I should have been more careful/clear in my answer - we don't look at the SLURM_OVERCOMMIT variable.

The srun cmd options are not utilized. If setting SLURM_OVERCOMMIT worked in version 1.2.8, I can assure you it was completely fortuitous - I wrote that code, and we never looked at that variable. The difference in behavior in 1.3 is caused by a change requested by the SLURM developers where we now use SLURM_JOB_CPUS_PER_NODE to determine the number of processors assigned to us instead of SLURM_CPUS_PER_TASK (as was done in 1.2.x). This was required due to a change in SLURM 1.3 that modified the definitions of these values.
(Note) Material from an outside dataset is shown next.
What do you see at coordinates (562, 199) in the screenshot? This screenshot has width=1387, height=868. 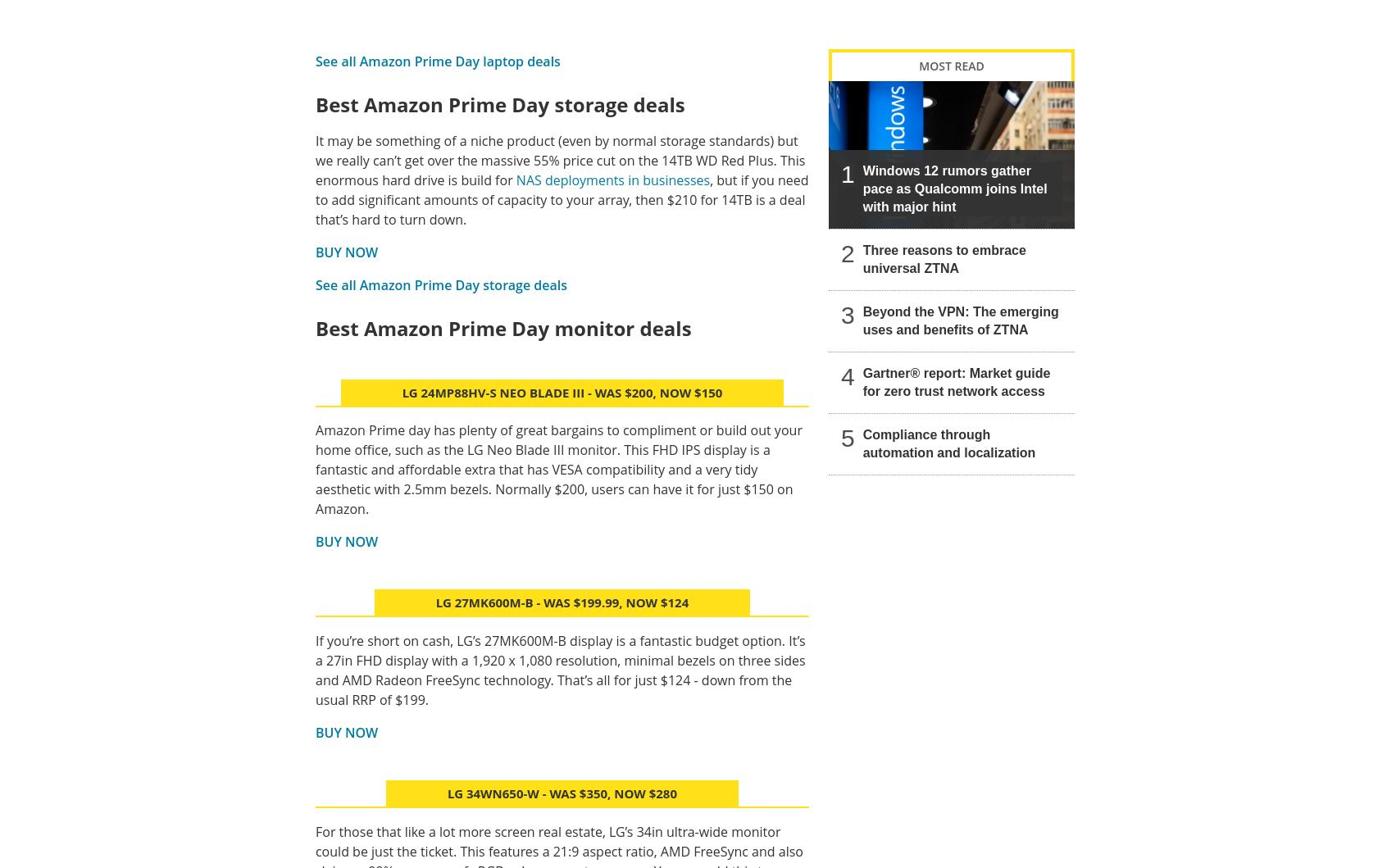 I see `', but if you need to add significant amounts of capacity to your array, then $210 for 14TB is a deal that’s hard to turn down.'` at bounding box center [562, 199].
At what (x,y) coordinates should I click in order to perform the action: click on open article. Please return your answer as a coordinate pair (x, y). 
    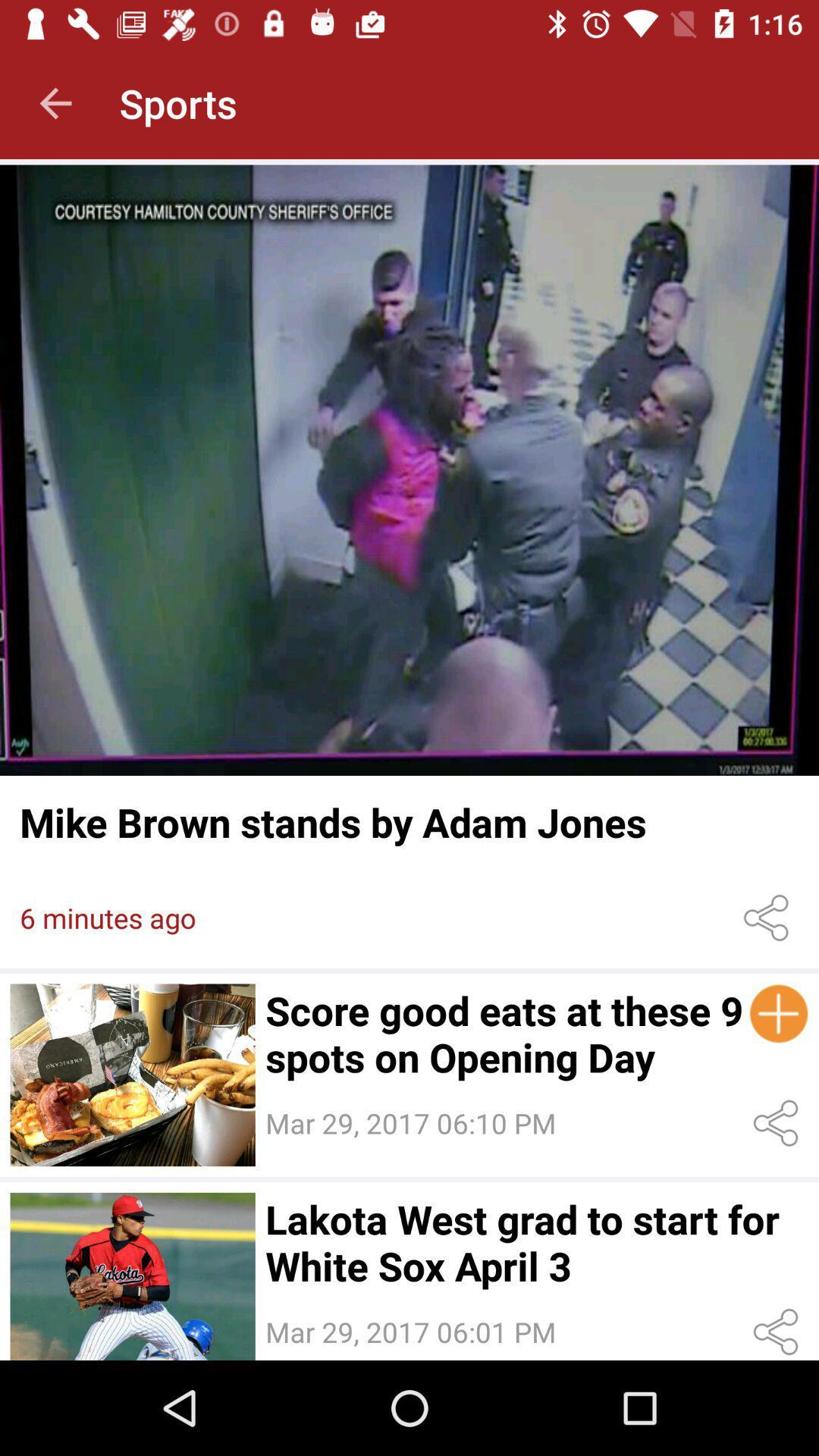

If you look at our documentation (e.g., "man mpirun") you will see the equivalent set of options to control our mappers. There are a variety of mapper options you can use, including the ability to oversubscribe processors. The definition of these have remained constant across the versions.

Ralph


On Mar 30, 2009, at 2:51 AM, Hartmut Häfner wrote:

Dear Support,
the answer seems to be simple, but it also seems to be wrong!
Below you can see the description how SLURM_OVERCOMMIT should operate.

SLURM_CPUS_PER_TASK
 (default is 1) allows you to assign multiple CPUs to each
 (multithreaded) process in your job to improve performance. SRUN's
 -c (lowercase) option sets this variable. See the SRUN sections of
 the SLURM Reference Manual <https://computing.llnl.gov/LCdocs/slurm>
 for usage details.
SLURM_OVERCOMMIT
 (default is NO) allows you to assign more than one process per CPU
 (the opposite of the previous variable). SRUN's -O (uppercase)
 option sets this variable, which is /not/ intended to facilitate
 pthreads applications. See the SRUN sections of the SLURM Reference
 Manual <https://computing.llnl.gov/LCdocs/slurm> for usage details.

I don't understand how you can derive from the upper description what you have written below! Not one slot/node is allowed, but more than one process per CPU(slot) is allowed!!!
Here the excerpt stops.